◆ Given information:
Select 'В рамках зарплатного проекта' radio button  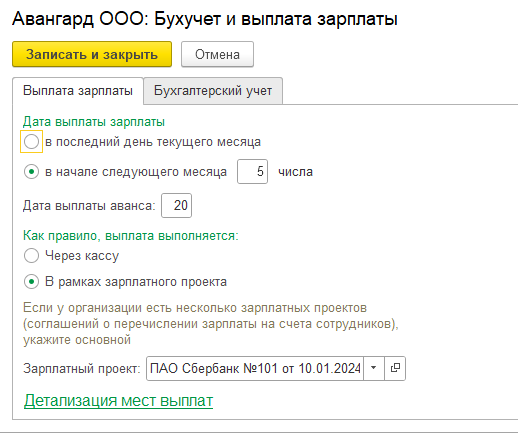click(x=31, y=282)
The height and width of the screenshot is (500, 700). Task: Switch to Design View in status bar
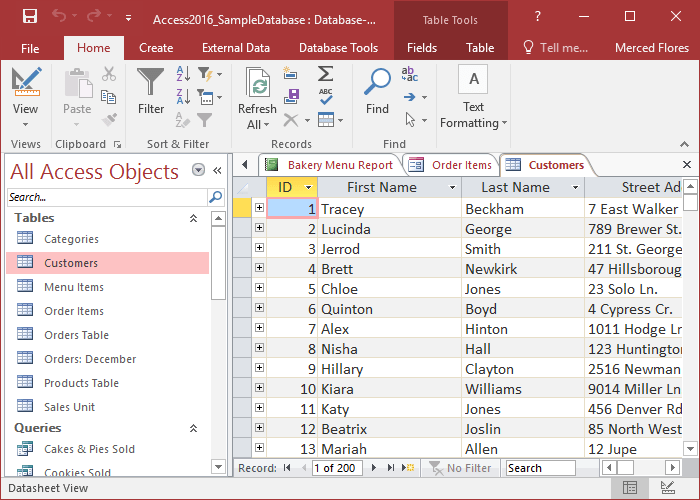[667, 488]
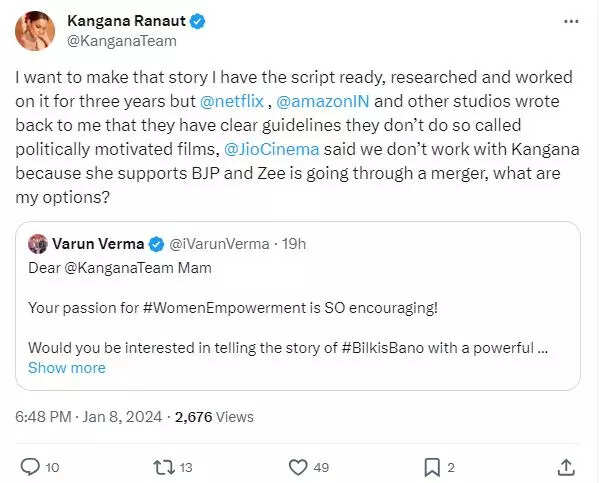The width and height of the screenshot is (600, 483).
Task: Click the reply comment icon
Action: (31, 466)
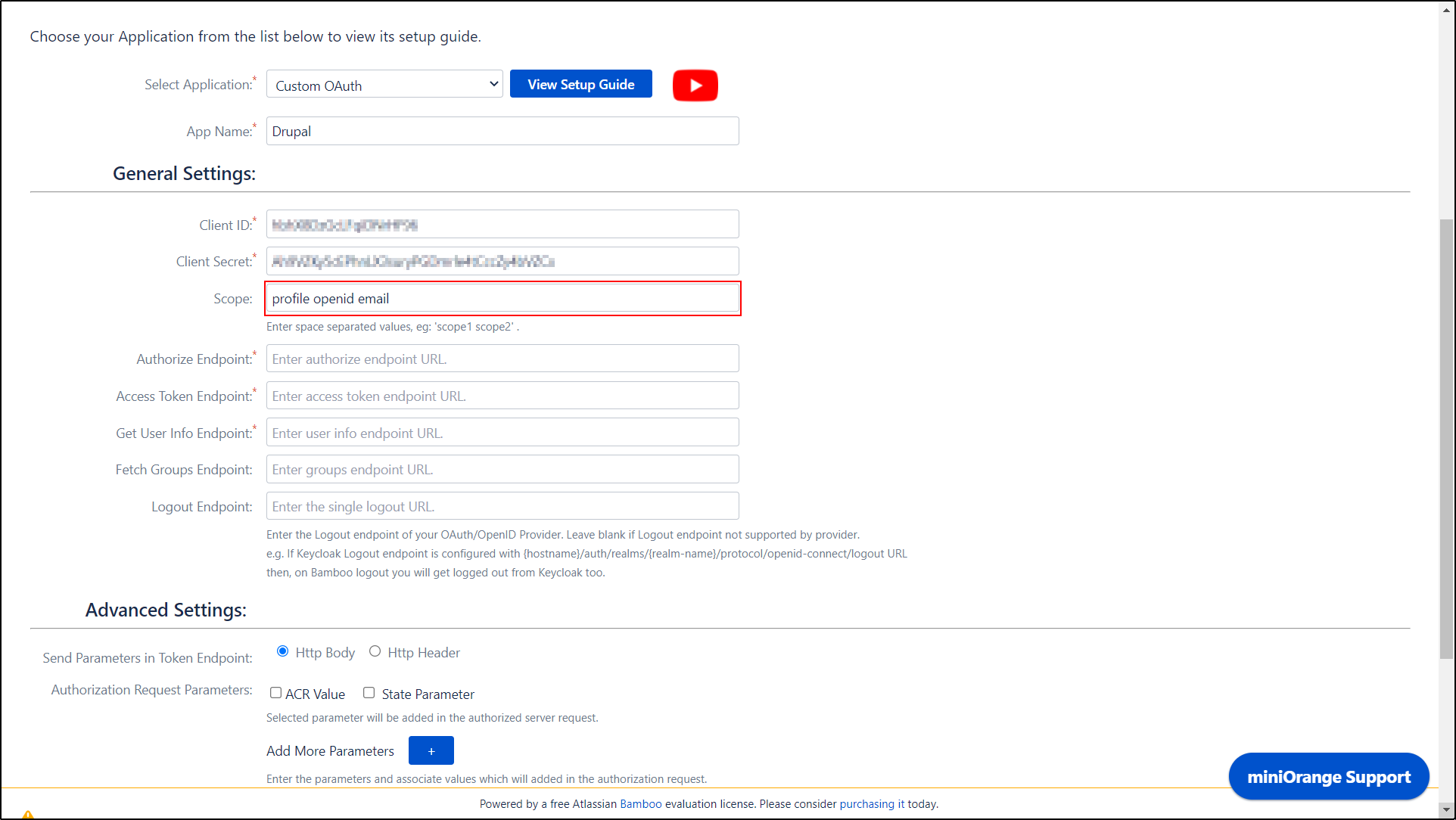Enable the ACR Value checkbox
Screen dimensions: 1456x820
276,693
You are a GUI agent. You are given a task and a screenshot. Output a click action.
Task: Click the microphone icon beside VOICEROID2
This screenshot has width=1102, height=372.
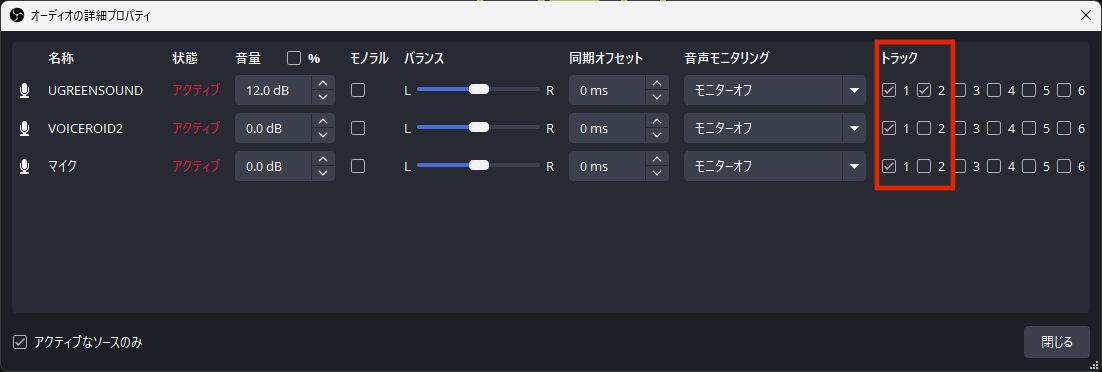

◆ Required work: Write out, word for word, the rows above from the line containing "You are a GUI" through the end of the rows. Leave the pictures out of your answer.

◆ Complete output:
You are a GUI agent. You are given a task and a screenshot. Output a click action.
Task: Click the microphone icon beside VOICEROID2
This screenshot has width=1102, height=372.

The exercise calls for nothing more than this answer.